Around 1985 our neighbours, had a young Auntie move in. The kids were maybe 9, and 7 Auntie a young teen. I remember the other mums whispering suspicions that Auntie was really the kids half-sister.

ColinRobinsonsFart · 02/11/2023 01:28

My second husband adopted my eldest daughter when she was a toddler - I had to adopt her at the same time. This was early 1990s.
I wonder if that's what has happened...

8misskitty8 · 02/11/2023 06:46

In the past if a child was born to unmarried parents you were illegitimate. If the parents then married the child would be re- registered to legitimise them.

Dont know if you still have to do that.
Perhaps that was what happened ?

I always thought that adoption records were sealed unless you applied for details ?

Boozlebammed · 02/11/2023 07:38

I understand why you'd like to know but I think if you have two lovely parents then you are very lucky. You could be opening a can of worms, that may be traumatic for yourself and both of your parents.

CornishGem1975 · 02/11/2023 08:02

BertieBotts · 01/11/2023 23:34

I only ever had a short one too. I had to order the long one to get my kids passports.

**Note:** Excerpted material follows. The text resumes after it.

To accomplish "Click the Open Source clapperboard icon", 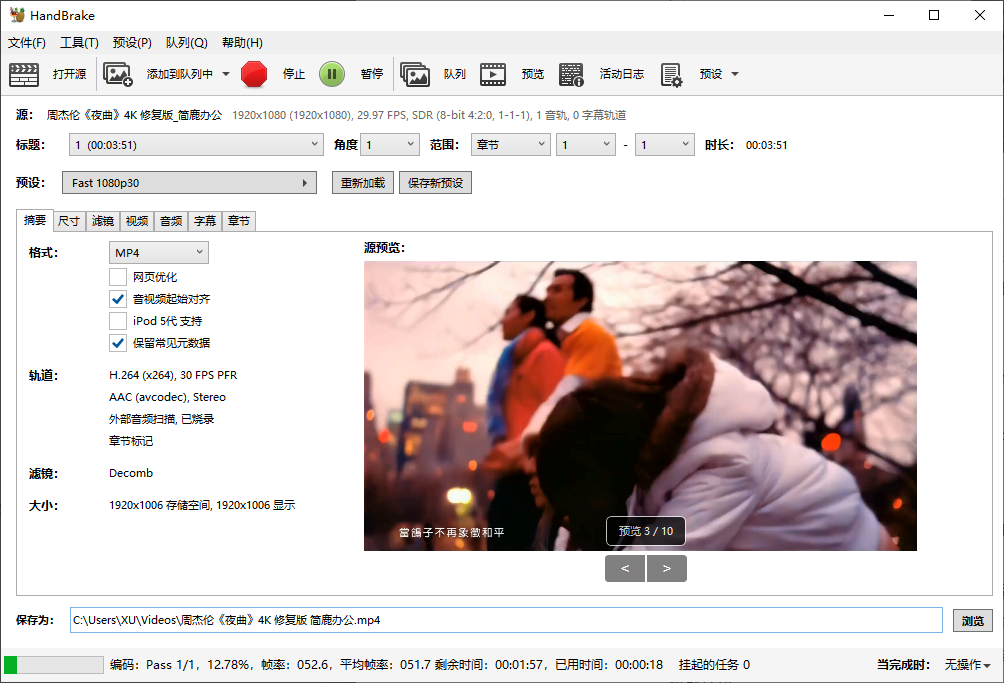I will coord(24,74).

Same. I didn't even know there was a long form Confused I never needed it for my own passport.

CaptainMyCaptain · 02/11/2023 08:37

Soontobe60 · 01/11/2023 22:28

It absolutely was!

It may have happened but it wasn't the norm.

Bignanny30 · 02/11/2023 18:05

A friend of mine had a child whose fathers name wasn’t on his birth certificate ( this was in 1982), when they got married a few years later. They had to adopt their own child. So that the father could legally be his son’s dad. So this could well be the case in your case.

JDP60 · 02/11/2023 18:07

It is very possible that your dad is not on your original birth certificate so he adopted you to make matters legal. Another possibility is he isn’t your biological father but adopted you to be a family - does it really matter? At the end of the day they were the ones who raised you , were there when you needed them etc , etc. I was adopted as a baby and am utterly thankful that my adopted parents , gave me a secure safe and happy childhood, I have no urge to locate my birth parents as except for biological features , hair colour etc they have not shaped my life or influenced the person I have become.
perhaps talk to your mum to clarify things.

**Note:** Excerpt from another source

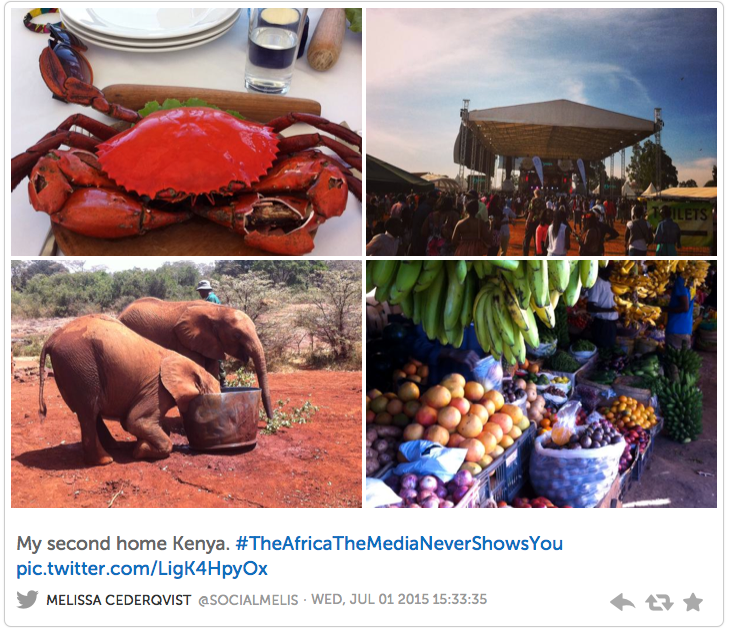
Task: Click the @SOCIALMELIS handle
Action: click(x=248, y=600)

Blueink · 02/11/2023 18:25

What a difficult thing to get your head around OP, if you mother gave birth to you, I would've expected you to have some paperwork of this.

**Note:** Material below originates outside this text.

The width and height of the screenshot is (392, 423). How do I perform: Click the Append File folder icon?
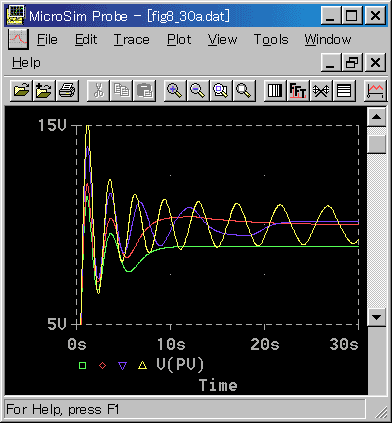44,90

I'm not sure why there would be an adoption certificate including both parents, unless they both adopted you? Very possible to look like an adoptive parent as well and yet not be biologically related.

It's a very odd story that after a hospital photograph (of you by yourself not with DM?) the first 2 years of photographs were "lost".

I don't think anything your DU says can be relied upon because he was a young child and he could be going by his memory simply of a family story that was created.

The best way is to ask, but appreciate the timing may be difficult for DM. Could you ask DF?

H007 · 02/11/2023 18:28

I think just explain to your mum that you ordered your bc and this adoption certificate was sent, and ask her about it.